| Brief |
Wherever the string "agent" appears in the entries below, return the line that holds it.

[Pixel coordinate grounding data]
Segment Open
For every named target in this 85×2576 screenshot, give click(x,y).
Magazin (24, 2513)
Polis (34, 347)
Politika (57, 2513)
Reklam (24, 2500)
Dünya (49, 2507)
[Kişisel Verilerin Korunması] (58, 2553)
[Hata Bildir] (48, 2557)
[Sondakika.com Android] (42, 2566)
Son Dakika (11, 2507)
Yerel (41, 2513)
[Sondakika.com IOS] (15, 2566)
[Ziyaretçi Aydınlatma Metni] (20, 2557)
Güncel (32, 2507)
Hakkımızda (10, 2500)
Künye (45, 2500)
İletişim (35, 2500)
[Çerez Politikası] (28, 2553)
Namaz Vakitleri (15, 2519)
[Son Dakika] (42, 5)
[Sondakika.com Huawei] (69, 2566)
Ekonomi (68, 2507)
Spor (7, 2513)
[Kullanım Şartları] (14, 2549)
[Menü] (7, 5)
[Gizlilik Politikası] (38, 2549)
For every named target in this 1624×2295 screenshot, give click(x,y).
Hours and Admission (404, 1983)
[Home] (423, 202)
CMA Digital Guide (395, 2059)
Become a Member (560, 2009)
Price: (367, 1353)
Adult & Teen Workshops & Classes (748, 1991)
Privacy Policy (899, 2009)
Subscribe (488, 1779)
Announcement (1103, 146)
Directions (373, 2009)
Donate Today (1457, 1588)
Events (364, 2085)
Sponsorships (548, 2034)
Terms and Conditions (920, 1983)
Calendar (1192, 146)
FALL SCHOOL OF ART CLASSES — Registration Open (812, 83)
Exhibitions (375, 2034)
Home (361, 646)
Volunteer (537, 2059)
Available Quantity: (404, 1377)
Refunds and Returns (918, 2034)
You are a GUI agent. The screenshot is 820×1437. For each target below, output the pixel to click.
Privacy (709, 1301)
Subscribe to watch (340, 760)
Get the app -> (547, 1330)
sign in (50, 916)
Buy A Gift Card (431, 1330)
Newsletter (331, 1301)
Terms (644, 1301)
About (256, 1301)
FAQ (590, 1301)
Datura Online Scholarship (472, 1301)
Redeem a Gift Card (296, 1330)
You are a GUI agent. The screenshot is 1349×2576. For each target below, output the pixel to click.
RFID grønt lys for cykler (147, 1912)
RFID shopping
Segment Closed
| Result of the task |
You are a GUI agent. The screenshot is 820×1437. For each target below, output the pixel to click.
You are a GUI agent. The screenshot is 1349×2576. For each target below, output the pixel to click.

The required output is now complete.